── QUOTED TEXT ──

# I am Team GB



## Copepod (Aug 29, 2016)

Did anyone else take advantage of free sports activities on Saturday 27th Aug? ITV turned off all its channels from 9.30am to 10.30am. I ran at more home parkrun, which had added bunting hung between trees, a representative of Team GB, and a local running club gave out free cakes (I had a very nice seedy flapjack topped with chocolate) and free football socks, left over stock when an independent sports shop was taken over by a chain.

Drove 125 miles south (with cat in box) to join my family for the rest of the bank holiday weekend. My sister's parkrun had organised people who wanted to represent world teams - she was in Team GB and had been ribbing her friends who were allocated to Russia and HCina, alluding to drug assistance! Went for a walk round park with parents (they're beyong running age).

http://iamteamgb.com/ It's stilll worth signing up for email alerts about future evetns involving public participation and Team GB athletes.


----------



## Northerner (Aug 29, 2016)

───
── DATA ENTRIES ──

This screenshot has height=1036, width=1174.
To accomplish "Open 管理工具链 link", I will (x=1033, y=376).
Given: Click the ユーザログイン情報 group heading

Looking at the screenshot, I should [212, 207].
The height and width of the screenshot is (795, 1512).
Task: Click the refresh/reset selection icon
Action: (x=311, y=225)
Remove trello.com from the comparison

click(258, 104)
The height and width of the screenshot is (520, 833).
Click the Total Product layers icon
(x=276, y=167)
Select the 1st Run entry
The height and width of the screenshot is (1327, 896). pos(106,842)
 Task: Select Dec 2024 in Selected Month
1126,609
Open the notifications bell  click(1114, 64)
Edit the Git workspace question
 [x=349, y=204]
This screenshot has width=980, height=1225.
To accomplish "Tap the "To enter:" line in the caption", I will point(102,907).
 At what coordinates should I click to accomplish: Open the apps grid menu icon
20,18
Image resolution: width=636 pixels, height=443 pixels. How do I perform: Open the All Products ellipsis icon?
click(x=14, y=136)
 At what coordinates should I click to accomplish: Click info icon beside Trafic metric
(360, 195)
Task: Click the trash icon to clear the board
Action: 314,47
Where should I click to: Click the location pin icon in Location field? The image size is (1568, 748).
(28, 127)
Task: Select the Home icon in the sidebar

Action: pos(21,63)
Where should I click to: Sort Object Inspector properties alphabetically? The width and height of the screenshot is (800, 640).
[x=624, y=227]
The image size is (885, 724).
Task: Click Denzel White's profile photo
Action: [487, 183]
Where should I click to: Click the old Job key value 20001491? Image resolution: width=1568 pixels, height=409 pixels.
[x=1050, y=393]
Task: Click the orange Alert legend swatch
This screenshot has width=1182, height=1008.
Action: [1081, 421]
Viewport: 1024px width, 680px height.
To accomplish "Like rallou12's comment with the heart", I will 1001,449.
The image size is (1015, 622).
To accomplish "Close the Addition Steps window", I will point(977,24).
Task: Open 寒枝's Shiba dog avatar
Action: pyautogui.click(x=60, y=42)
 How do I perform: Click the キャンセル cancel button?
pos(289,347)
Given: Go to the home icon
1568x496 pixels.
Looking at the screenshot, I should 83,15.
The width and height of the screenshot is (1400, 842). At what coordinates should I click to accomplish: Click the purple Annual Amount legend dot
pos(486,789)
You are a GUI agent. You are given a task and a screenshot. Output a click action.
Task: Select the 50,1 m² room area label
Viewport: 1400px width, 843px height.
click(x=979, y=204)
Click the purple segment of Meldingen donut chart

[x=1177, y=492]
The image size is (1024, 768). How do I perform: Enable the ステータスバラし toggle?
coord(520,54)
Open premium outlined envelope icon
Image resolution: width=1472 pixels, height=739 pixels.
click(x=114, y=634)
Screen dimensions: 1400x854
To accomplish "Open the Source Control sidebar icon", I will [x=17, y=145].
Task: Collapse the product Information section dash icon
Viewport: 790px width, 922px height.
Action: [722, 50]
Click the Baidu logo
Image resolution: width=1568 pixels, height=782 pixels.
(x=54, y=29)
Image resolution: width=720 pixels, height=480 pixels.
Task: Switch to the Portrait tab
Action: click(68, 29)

───

• **REQUIREMENTS**
A - Echo the listing, starting at the line that contains "Open premium outlined envelope icon" and ending at the last line of the listing, with both of those lines included.
B - Proceed with the forum thread about the I am Team GB free sports day, picking up right after its final line.
The forum thread and the listing have no connection to each other.

• **ANSWERS GIVEN**
A -
Open premium outlined envelope icon
Image resolution: width=1472 pixels, height=739 pixels.
click(x=114, y=634)
Screen dimensions: 1400x854
To accomplish "Open the Source Control sidebar icon", I will [x=17, y=145].
Task: Collapse the product Information section dash icon
Viewport: 790px width, 922px height.
Action: [722, 50]
Click the Baidu logo
Image resolution: width=1568 pixels, height=782 pixels.
(x=54, y=29)
Image resolution: width=720 pixels, height=480 pixels.
Task: Switch to the Portrait tab
Action: click(68, 29)

B -
I didn't do anything on Saturday as I was saving my legs for a long run on Sunday - managed 7.5 miles  Must admit, I prefer solitude in my running, I guess I'm not much of a 'team player'  I think it is a great initiative though, and hope that the success in Rio will give extra impetus to encouraging people into getting fit and healthy, whatever they choose to do


----------



## Matt Cycle (Aug 29, 2016)

This was a great idea.  I was hoping to take advantage of the badminton at our local sports centre with my youngest daughter but unfortunately the time frame was quite narrow and we were unable to make it.


----------



## Copepod (Aug 29, 2016)

I think there will be more I am Team GB events. Plus many clubs, sports centres and parks have free events at other times. That's how I came to try table tennis for the first time in several decades a couple of weeks ago, and I will do more when I get a free moment!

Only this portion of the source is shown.